Er stellt fest, dass Hiob „durch den Odem Gottes … und durch den Hauch seiner Nase“ umkommt (Hiob 4:9). Mit „dem Odem Gottes“ ist sein Gericht gemeint. Der Odem kann mit einem heißen, brennenden Wind verglichen werden, der über ein Kornfeld zieht und die Ernte verdorren und verloren gehen lässt (vgl. 2Thes 2:8). „Den Hauch seiner Nase“ deutet auf Gottes Zorn und Grimm über die Sünde hin (vgl. 2Sam 22:16; Apg 9:1).

In den Hiob 4:10; 11 gibt Eliphas eine Illustration eines Ungerechten. Er vergleicht ihn mit einem brüllenden Löwen und seine Stimme mit der eines jungen Löwen. Aber der gemachte Eindruck hat keine Wirkung, wenn es darum geht, eine Katastrophe abzuwenden. Wenn die Katastrophe eintritt, ist von seinem imposanten Brüllen und Knurren nichts mehr übrig. Von den ehemals so imposanten Ungerechten ist nichts mehr übrig.

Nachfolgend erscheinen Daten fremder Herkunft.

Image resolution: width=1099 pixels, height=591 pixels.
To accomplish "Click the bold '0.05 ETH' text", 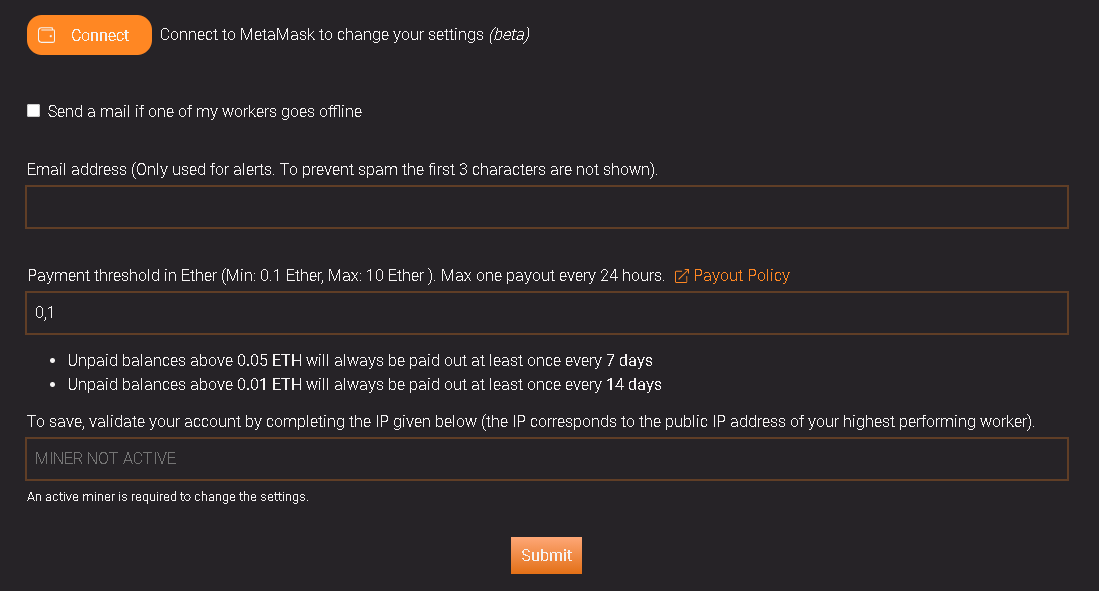I will [269, 360].
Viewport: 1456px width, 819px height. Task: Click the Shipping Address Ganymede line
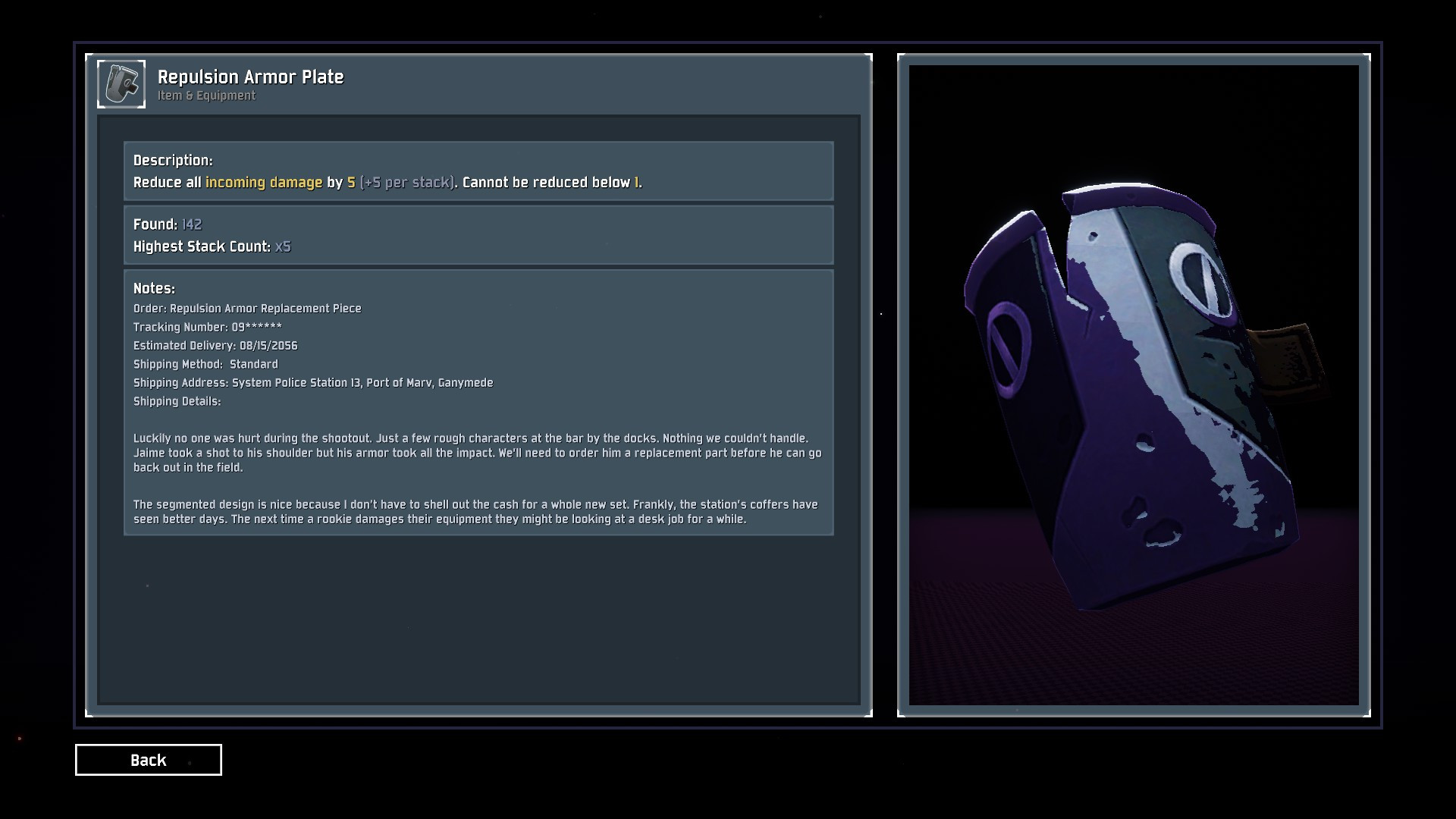tap(313, 383)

Im Hebräischen werden acht verschiedene Namen für Löwen verwendet. Sie werden alle verwendet, um das Mächtige dieses Tieres anzuzeigen. Hier wird beschrieben, dass ihnen auch die zerstörende und zerreißende Kraft, die sie besitzen, irgendwann genommen wird, sodass sie jede Bedrohung verlieren. Auch für die Zukunft bleibt keine Bedrohung, denn der Löwe kommt um und die Jungen werden zerstreut. So geht der Ungerechte zugrunde und ebenso seine Kinder. Laut Eliphas ist dies eine wichtige Lektion für Hiob.